Елена Логунова - Спокойно, Маша, я Дубровский!
Красиков усилием воли развеял в своем воображении прелюбопытную фата-моргану в образе скачущего, как балерина, слона и спросил:
– А трава? Помяли же траву машиной!
– Траву помяли, – снова согласился опер. – Машина-то, надо думать, тяжелая, не микролитражка – какой-нибудь добрый джип! Шутка ли, двести кило груза в багажнике припереть! И багажник наверняка такой, из которого цементную чушку поднимать не надо, можно ее просто выкатить.
– Точно, джип, – пробормотал следователь.

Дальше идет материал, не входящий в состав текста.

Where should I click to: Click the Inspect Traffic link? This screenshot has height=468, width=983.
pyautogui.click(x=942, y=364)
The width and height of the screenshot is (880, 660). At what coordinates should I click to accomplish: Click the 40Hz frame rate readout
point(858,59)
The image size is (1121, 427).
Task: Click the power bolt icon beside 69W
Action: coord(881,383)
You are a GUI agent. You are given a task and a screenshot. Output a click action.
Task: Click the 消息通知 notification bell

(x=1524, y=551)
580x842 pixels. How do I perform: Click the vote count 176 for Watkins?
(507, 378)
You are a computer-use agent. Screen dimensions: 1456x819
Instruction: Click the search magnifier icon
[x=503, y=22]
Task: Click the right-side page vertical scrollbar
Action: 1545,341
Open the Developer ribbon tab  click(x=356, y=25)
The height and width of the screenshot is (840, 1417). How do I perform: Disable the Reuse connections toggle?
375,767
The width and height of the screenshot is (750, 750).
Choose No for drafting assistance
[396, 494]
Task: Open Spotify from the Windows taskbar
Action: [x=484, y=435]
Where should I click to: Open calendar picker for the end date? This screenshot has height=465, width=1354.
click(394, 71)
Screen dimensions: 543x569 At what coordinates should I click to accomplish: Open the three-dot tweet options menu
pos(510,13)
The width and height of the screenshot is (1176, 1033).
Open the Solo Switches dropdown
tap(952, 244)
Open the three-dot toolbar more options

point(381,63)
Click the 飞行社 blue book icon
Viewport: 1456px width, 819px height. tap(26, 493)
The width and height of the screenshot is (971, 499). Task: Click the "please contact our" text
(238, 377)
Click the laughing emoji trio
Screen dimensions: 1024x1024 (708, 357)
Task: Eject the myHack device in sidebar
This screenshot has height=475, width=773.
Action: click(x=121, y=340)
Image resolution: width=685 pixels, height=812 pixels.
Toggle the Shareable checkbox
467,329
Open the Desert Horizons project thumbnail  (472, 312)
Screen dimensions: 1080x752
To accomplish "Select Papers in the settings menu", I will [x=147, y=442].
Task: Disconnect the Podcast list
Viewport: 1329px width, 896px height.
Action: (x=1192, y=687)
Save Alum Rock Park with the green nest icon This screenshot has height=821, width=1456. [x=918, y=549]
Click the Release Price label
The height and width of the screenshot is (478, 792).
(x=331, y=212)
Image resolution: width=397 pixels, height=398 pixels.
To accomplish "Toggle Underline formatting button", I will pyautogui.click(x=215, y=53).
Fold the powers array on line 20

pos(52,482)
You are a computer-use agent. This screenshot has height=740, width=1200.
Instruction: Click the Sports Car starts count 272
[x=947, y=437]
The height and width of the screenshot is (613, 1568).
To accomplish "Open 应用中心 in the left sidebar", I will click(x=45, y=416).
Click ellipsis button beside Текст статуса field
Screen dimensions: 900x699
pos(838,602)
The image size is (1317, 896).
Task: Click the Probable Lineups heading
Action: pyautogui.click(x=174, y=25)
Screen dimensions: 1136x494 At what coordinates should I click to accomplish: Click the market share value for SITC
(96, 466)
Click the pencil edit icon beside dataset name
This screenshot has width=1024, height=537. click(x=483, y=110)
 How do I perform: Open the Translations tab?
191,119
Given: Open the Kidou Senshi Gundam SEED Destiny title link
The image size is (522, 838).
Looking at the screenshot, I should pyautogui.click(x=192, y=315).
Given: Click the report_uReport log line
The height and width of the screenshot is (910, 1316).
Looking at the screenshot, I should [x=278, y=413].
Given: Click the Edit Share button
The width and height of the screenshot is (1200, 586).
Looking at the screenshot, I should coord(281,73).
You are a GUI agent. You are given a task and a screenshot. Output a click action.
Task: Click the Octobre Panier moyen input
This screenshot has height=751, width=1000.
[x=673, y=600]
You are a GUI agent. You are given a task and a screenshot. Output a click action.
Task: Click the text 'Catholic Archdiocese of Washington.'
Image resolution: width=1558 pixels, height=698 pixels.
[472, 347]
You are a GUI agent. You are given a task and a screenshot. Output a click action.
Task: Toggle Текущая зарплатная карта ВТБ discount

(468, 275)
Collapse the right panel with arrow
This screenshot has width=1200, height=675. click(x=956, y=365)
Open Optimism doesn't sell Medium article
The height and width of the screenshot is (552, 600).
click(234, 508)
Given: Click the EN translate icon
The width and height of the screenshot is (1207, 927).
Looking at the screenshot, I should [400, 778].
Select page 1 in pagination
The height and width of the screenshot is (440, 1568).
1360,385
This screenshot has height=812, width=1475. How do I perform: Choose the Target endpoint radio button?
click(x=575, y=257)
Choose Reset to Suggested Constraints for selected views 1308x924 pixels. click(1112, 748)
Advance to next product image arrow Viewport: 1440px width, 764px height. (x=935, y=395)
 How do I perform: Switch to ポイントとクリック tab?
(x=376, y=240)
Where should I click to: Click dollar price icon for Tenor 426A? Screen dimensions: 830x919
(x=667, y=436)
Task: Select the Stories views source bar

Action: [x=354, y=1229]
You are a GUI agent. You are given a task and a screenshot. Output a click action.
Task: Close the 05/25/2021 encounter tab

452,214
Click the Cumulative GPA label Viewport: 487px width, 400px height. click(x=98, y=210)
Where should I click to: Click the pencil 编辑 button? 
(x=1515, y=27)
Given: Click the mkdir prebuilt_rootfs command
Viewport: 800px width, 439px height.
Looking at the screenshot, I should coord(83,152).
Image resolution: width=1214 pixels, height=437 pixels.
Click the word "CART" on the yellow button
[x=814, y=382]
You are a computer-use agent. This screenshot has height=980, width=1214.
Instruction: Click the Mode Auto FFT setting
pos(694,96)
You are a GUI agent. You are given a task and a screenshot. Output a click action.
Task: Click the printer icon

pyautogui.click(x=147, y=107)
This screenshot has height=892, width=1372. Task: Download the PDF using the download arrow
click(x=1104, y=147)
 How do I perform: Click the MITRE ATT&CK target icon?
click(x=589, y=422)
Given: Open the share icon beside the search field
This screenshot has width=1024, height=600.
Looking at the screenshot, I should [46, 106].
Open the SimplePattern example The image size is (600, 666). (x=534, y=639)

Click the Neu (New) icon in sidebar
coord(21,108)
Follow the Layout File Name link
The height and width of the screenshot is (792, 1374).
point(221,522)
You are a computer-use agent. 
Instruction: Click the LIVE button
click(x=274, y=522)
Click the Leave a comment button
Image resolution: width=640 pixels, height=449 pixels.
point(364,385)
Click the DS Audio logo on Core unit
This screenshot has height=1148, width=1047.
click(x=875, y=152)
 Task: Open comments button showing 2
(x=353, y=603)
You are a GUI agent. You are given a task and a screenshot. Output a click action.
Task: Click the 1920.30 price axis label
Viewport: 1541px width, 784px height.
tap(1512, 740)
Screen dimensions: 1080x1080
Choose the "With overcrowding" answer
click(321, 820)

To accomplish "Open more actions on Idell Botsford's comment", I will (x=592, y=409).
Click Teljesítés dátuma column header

– Или полугрузовая тачка-фургон, или вообще маршрутка – у «газели» сзади дверцы очень удобно распахиваются, – сказал опытный опер Суслов и вздохнул. – Можем гадать сколько угодно, следов-то никаких! Если и осталось что-то после них, то утренний ливень все смыл к чертовой бабушке.
– Кстати, о бабушках! – встрепенулся Красиков. – Вот с ними-то преступникам здорово не повезло!
– Очень не вовремя нагрянули бабки, – кивнул Суслов. – Сразу после дождя сухой овражек так затопило, что теперь там три поколения лягушек вырасти успеют! Явись старушки в лесок часом позже – увидели бы на месте ерика с трупом непроглядную водную гладь.
– А приди они часом раньше, могли бы заметить преступников, – с сожалением сказал следователь.
– Не факт! – возразил ему опер. – Тело могли намного раньше привезти. Приблизительное время смерти – от двадцати двух часов до полуночи.
– Убивали, конечно, в другом месте, – вставил Красиков.
Это был даже не вопрос – утверждение.
– Ясное дело, в другом! Не в лесу же они цемент замешивали!
– Они? – въедливый следователь уцепился за слово.
– Конечно, они! Представь, сколько возни! Положим, затолкать труп в большой мешок – не проблема, можно и в одиночку справиться. Да и раствор замесить не вопрос одному, без помощников. Но чтобы залить цементной жижей тело в мешке, уже нужны двое, не меньше: один мешок придерживает, другой раствор льет.
– А что по составу цемента? – с надеждой поднял глаза Красиков.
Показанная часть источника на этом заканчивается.